Items listed in a dataset:

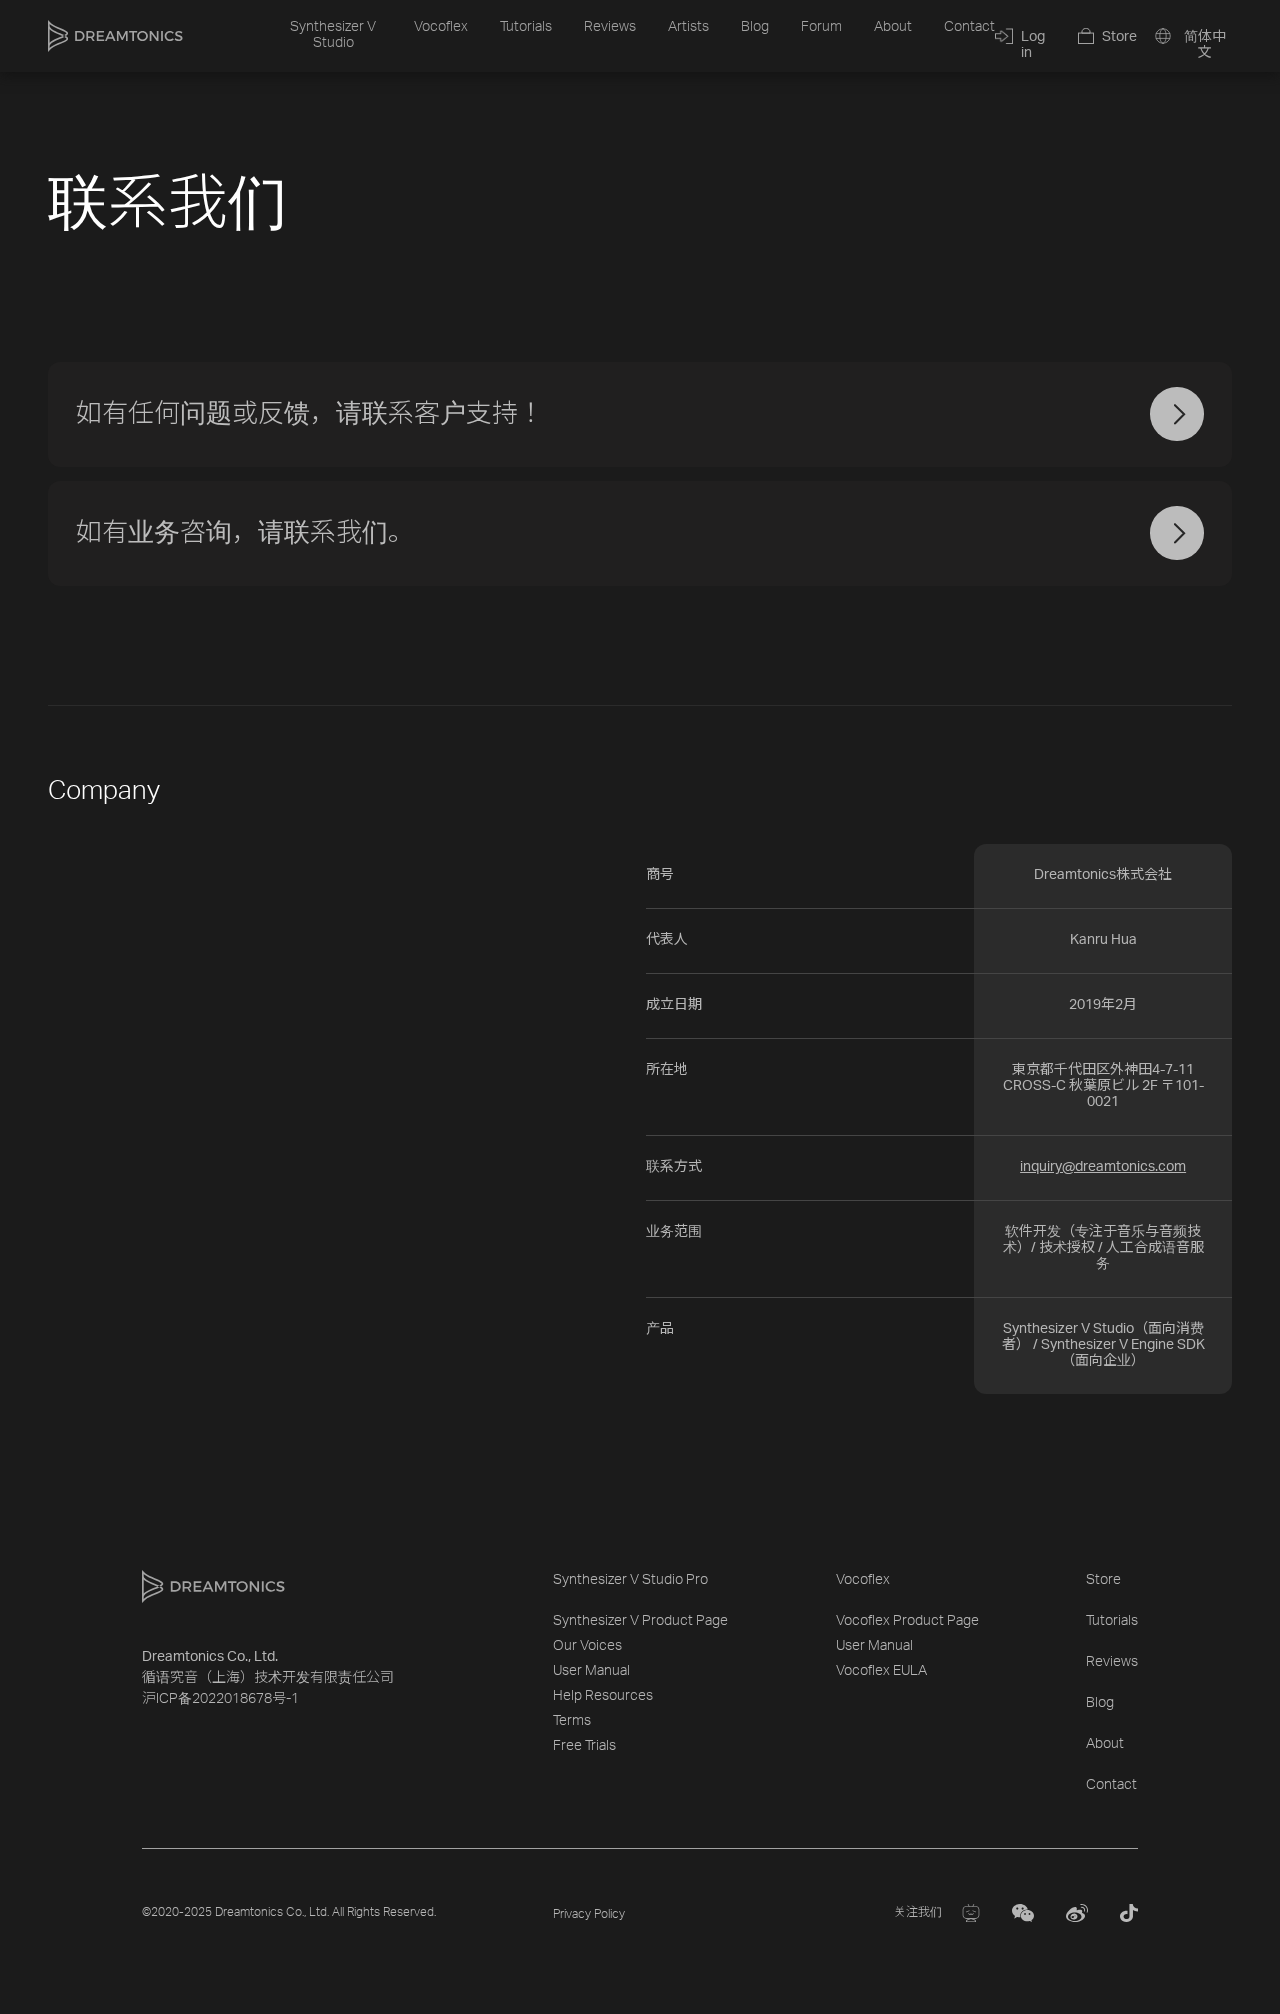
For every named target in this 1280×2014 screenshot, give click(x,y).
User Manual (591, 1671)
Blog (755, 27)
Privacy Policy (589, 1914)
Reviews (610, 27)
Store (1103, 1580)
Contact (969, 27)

The problem:
Each entry above should be copied exactly. The pictures should not.

Answer:
For every named target in this 1280×2014 screenshot, give click(x,y).
User Manual (591, 1671)
Blog (755, 27)
Privacy Policy (589, 1914)
Reviews (610, 27)
Store (1103, 1580)
Contact (969, 27)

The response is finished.